One week, two alleged stamps. Both assailants bad-boys of their clubs’ cities, further apart in distance than footballing heritage and seemingly now closer yet in terms of notoriety. One incident exponentially more temerarious than the other, and thus rightly so – relatively speaking –, one man went unpunished, and the other supplied with a four-match decapitation. Only, if just one of the two crime scenes were to be punished retrospectively, it was the wrong one left exonerated.
Mario Balotelli may cast more than an envious gaze at the Spanish footballing authorities, much as the English do those shores with an understandable predilection for sunnier days on a golden beach. The decision to deplete Pepe of a suspension for an ostentatious trampling on the hand of Lionel Messi was absurd. Perhaps the powers-that-be took into account, unfairly, Messi’s status as The Second Coming of Diego Maradona – karmic law suggests an equal and opposite reaction to every action – and Pepe was thus the purveyor of retrospective punishment too, of a sort. Only, Messi isn’t Maradona, and so his Hand isn’t exactly His Hand.
What really transpired between Balotelli and Scott Parker Sunday will be up for dateless debate, until such a point in time when technology allows telepathic study of a players’ in-game temperament with a verbiage of colours to display apparent swings in mood, or perhaps cameras that detect unnecessary tensing of muscles that may signal intent of some form, negative or not. Until then, nobody can be right, nor can anybody be wrong (we dismiss the possibility of Balotelli himself discussing the event, because it is unlikely he will confess to such a crime, and if he denies wrongdoing, most will label him a liar), and so we are left hooked on football’s proverbial fence.
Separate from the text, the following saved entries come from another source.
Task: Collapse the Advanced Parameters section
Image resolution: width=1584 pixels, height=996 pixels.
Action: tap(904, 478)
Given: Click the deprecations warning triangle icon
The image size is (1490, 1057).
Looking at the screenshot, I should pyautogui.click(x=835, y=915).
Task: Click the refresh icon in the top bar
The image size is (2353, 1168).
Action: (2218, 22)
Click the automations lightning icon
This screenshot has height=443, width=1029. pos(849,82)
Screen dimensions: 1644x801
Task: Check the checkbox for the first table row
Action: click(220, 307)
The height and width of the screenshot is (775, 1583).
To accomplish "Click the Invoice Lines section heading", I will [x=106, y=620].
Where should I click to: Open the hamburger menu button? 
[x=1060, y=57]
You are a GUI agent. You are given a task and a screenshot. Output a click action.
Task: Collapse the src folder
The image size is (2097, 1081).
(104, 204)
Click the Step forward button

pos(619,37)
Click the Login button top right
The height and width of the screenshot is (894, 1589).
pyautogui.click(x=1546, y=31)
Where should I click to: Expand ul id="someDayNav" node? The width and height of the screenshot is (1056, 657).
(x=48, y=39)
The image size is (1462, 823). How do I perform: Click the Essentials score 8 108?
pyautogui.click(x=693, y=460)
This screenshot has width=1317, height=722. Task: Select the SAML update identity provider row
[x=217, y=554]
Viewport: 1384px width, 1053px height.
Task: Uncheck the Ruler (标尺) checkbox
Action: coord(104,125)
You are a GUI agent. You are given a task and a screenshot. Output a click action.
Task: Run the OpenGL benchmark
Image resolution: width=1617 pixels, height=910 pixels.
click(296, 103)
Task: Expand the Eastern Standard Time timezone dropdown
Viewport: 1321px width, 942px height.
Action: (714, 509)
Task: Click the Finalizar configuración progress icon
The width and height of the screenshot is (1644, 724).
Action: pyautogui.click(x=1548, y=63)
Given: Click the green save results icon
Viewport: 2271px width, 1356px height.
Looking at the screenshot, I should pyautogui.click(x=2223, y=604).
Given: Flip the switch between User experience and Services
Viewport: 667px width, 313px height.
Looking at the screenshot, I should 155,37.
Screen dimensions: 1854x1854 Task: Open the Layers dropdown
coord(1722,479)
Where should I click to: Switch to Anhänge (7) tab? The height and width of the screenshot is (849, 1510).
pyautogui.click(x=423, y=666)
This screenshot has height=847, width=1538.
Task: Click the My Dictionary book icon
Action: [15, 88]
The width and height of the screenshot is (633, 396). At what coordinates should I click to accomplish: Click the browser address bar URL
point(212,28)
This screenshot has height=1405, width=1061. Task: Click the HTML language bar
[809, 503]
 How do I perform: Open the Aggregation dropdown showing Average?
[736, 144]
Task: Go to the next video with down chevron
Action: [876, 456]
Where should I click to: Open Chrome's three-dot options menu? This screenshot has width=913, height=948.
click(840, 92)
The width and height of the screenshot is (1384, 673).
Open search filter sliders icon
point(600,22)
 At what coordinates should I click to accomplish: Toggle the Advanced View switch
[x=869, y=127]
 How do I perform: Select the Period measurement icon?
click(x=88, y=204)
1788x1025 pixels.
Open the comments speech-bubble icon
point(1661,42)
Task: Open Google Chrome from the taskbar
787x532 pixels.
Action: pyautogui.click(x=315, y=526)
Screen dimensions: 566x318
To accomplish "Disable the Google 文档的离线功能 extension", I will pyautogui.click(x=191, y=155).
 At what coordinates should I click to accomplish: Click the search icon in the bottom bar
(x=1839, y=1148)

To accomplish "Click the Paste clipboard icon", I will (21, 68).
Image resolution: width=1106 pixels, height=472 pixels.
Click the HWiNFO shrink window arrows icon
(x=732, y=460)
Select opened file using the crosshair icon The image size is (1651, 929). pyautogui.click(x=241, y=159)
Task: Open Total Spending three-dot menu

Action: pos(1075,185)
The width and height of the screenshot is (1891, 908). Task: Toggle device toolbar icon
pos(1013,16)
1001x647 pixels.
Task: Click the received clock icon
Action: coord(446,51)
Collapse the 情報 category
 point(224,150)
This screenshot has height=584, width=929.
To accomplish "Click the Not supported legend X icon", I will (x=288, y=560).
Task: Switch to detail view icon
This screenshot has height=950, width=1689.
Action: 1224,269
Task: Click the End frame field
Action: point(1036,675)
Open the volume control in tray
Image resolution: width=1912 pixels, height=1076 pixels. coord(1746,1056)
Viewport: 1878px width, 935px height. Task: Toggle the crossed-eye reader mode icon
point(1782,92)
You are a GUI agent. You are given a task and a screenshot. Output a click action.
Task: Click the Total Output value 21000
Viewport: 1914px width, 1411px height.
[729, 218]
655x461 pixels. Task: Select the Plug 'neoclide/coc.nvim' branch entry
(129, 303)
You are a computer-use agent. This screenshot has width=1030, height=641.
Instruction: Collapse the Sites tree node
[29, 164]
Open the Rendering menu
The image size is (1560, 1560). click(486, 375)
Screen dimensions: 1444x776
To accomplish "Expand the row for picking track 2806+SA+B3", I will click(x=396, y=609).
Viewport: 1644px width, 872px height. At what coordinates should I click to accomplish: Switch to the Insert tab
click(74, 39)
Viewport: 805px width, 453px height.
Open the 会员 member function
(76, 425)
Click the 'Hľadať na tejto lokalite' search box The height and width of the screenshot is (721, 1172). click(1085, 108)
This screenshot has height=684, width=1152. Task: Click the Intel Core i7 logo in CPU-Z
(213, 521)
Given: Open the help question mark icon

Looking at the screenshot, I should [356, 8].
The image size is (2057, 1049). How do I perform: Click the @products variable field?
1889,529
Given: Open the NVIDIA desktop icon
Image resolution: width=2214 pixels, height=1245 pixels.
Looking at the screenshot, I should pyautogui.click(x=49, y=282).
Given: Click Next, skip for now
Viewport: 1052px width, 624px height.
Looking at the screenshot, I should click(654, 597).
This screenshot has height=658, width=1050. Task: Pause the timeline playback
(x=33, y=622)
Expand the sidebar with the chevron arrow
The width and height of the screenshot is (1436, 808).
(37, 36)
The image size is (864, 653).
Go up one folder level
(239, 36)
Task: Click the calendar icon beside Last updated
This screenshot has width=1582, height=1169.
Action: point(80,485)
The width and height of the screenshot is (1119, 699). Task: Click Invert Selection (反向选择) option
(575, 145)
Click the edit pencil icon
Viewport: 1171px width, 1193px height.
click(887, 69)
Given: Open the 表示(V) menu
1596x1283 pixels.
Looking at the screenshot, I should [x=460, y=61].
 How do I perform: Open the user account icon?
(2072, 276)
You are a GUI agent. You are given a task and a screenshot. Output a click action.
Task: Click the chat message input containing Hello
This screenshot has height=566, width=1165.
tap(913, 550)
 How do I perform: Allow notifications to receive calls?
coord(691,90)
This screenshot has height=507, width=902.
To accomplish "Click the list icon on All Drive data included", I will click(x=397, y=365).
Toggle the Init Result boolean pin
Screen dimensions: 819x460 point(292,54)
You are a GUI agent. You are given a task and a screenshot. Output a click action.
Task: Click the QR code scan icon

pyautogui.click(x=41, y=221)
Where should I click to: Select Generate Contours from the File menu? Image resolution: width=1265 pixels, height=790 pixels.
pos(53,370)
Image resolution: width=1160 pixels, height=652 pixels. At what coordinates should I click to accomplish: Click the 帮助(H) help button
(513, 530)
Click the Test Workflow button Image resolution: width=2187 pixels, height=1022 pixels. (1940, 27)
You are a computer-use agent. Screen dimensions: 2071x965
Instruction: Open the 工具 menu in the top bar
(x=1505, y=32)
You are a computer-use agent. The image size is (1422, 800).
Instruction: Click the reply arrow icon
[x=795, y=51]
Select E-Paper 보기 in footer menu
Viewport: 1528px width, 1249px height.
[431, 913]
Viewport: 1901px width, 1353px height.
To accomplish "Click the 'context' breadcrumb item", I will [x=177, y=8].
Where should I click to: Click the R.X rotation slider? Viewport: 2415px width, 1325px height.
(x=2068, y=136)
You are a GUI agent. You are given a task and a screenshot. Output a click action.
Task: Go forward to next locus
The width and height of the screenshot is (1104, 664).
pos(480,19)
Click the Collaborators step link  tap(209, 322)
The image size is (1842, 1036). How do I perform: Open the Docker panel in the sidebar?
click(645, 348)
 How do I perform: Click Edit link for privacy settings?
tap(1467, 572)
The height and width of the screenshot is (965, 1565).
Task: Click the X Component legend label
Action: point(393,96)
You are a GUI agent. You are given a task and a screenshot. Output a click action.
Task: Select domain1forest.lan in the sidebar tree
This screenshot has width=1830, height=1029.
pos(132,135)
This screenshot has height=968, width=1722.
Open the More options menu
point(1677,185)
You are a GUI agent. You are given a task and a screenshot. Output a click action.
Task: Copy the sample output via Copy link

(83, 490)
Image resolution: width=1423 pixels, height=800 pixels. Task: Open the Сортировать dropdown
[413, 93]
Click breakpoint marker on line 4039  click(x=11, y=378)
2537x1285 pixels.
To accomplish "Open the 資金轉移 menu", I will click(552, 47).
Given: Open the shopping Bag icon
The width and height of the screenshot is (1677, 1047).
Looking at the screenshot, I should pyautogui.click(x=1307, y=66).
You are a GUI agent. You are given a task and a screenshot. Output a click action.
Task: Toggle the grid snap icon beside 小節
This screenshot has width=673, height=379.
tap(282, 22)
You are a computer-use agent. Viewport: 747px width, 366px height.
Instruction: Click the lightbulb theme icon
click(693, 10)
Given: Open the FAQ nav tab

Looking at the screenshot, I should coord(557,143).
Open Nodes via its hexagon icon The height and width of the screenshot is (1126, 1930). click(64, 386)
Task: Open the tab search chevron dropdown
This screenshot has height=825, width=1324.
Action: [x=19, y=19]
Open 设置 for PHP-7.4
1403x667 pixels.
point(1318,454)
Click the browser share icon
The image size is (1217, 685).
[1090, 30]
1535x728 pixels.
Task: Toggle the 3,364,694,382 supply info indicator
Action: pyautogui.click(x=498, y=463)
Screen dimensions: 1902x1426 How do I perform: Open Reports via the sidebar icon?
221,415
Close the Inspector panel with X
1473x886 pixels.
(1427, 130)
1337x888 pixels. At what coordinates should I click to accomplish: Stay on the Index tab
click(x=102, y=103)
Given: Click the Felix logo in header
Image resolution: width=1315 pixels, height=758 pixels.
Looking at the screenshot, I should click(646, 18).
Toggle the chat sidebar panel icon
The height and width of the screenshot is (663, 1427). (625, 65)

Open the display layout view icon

The only conclusion from Balotelli v Parker is that there is no definite conclusion.
With Pepe, as with Karl Henry v Marc Albrighton in the Midlands derby last Saturday, brutal pellucidness was, thankfully, the sole element at work. Known recalcitrants in full bodily-control, and in full knowledge of what they were about to do, shamefully going out of their way to transgress. Balotelli was spinning, out of control, and plainly, in too awkward a state of motion to possibly have garnered enough to control to narrowly avoid, and this is no exaggeration, mutilating Parker’s face. He looked guilty to those looking for a guilty man. But it’s just another interpretation of events.
The fact is, plain and simple, that Pepe v Messi should not have even seen the light of a refereeing inquisition. It did not require such elaborate analysis, just a good old-fashioned ban. It was that crass. But Pepe walked, as he did all over Messi, while Balotelli now faces time, justly or unjustly, on the sidelines. It is only the matter of refereeing consistency that requires amelioration.
This time, at least, the Italian has every reason to believe he has been picked on by virtue of being Mario Balotelli, Italian Enigma – if the stamp truly was accidental, of course.